Background: The impact of ongoing efforts to improve the "chain of survival" for out-of-hospital cardiac arrest (OHCA) is unclear. The objective of this study was to evaluate the incremental effect of changes in prehospital emergency care on survival after OHCA.

Methods And Results: This prospective, population-based observational study involved consecutive patients with OHCA from May 1998 through December 2006. The primary outcome measure was 1-month survival with favorable neurological outcome. Multiple logistic regression analysis was used to assess factors that were potentially associated with better neurological outcome. Among 42,873 resuscitation-attempted adult OHCAs, 8782 bystander-witnessed arrests of presumed cardiac origin were analyzed.
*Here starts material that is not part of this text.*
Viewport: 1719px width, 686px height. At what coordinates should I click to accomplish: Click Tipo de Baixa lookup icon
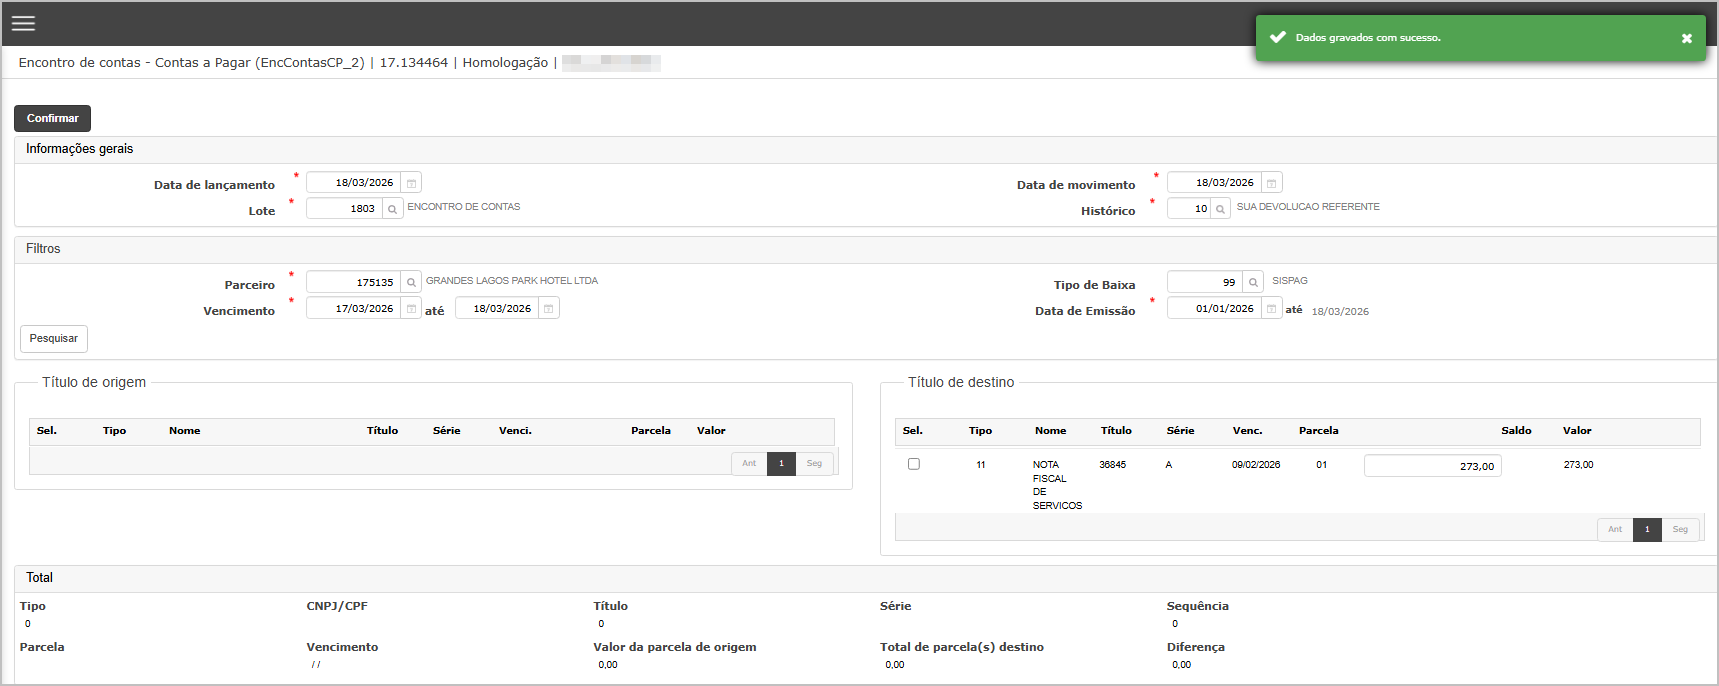[x=1253, y=283]
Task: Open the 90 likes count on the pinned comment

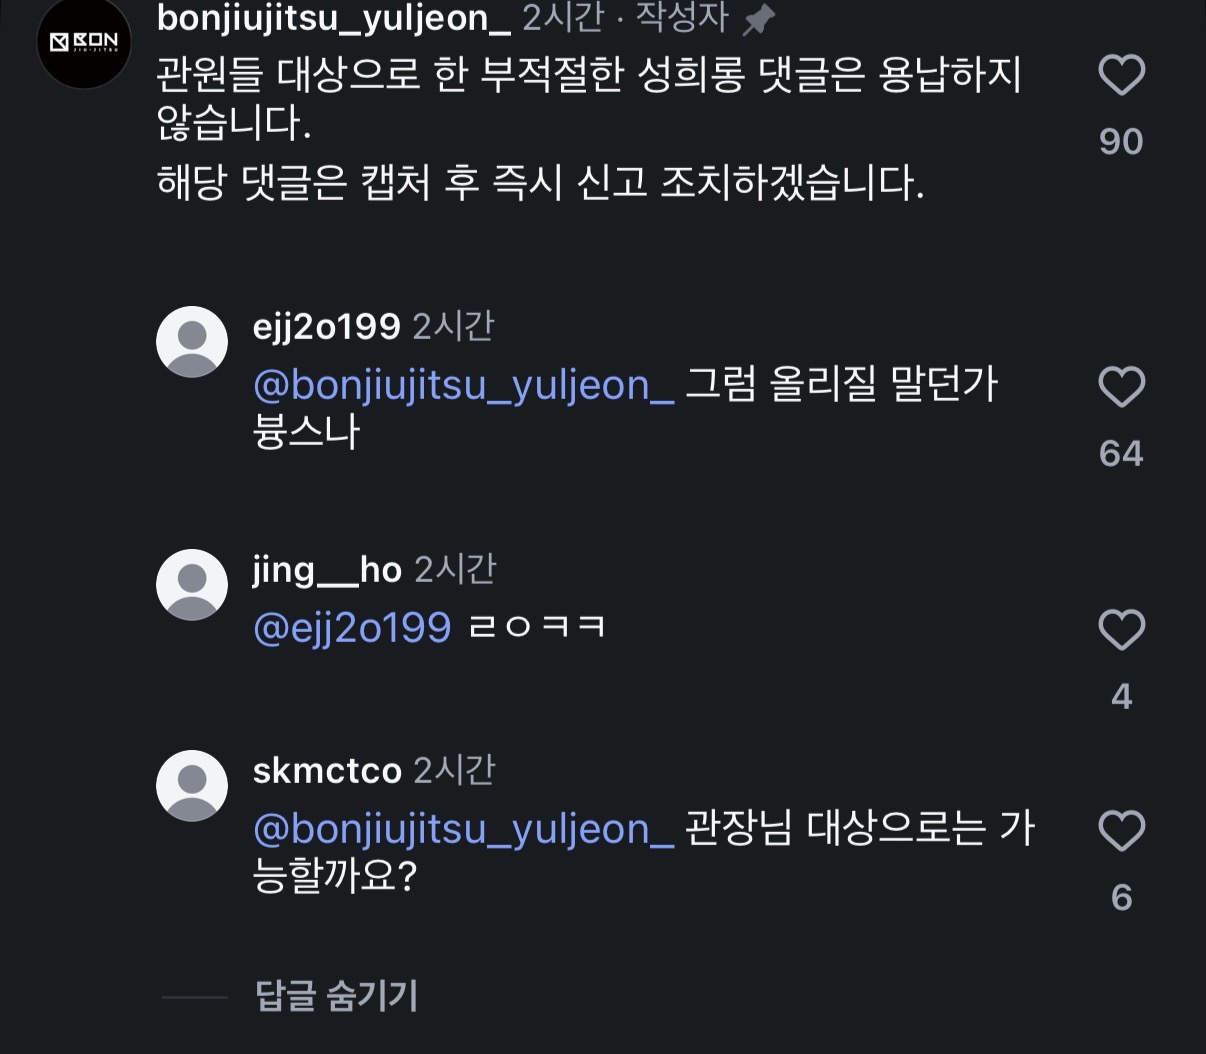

The median time interval from collapse to call for medical help, first cardiopulmonary resuscitation, and first shock shortened from 4 (interquartile range [IQR] 2 to 11) to 2 (IQR 1 to 5) minutes, from 9 (IQR 5 to 13) to 7 (IQR 3 to 11) minutes, and from 19 (IQR 13 to 22) to 9 (IQR 7 to 12) minutes, respectively. Neurologically intact 1-month survival after witnessed ventricular fibrillation increased from 6% (6/96) to 16% (49/297; P<0.001). Among all witnessed OHCAs, earlier cardiopulmonary resuscitation (odds ratio per minute 0.89, 95% confidence interval 0.85 to 0.93) and earlier intubation (odds ratio per minute 0.96, 95% confidence interval 0.94 to 0.99) were associated with better neurological outcome. For ventricular fibrillation, only earlier shock was associated with better outcome (odds ratio 0.84, 95% confidence interval 0.80 to 0.88).

Conclusions: Data from a large, population-based cohort demonstrate a continuous increase in OHCA survival with improvement in the chain of survival. The incremental benefit of early advanced care on OHCA survival is also suggested.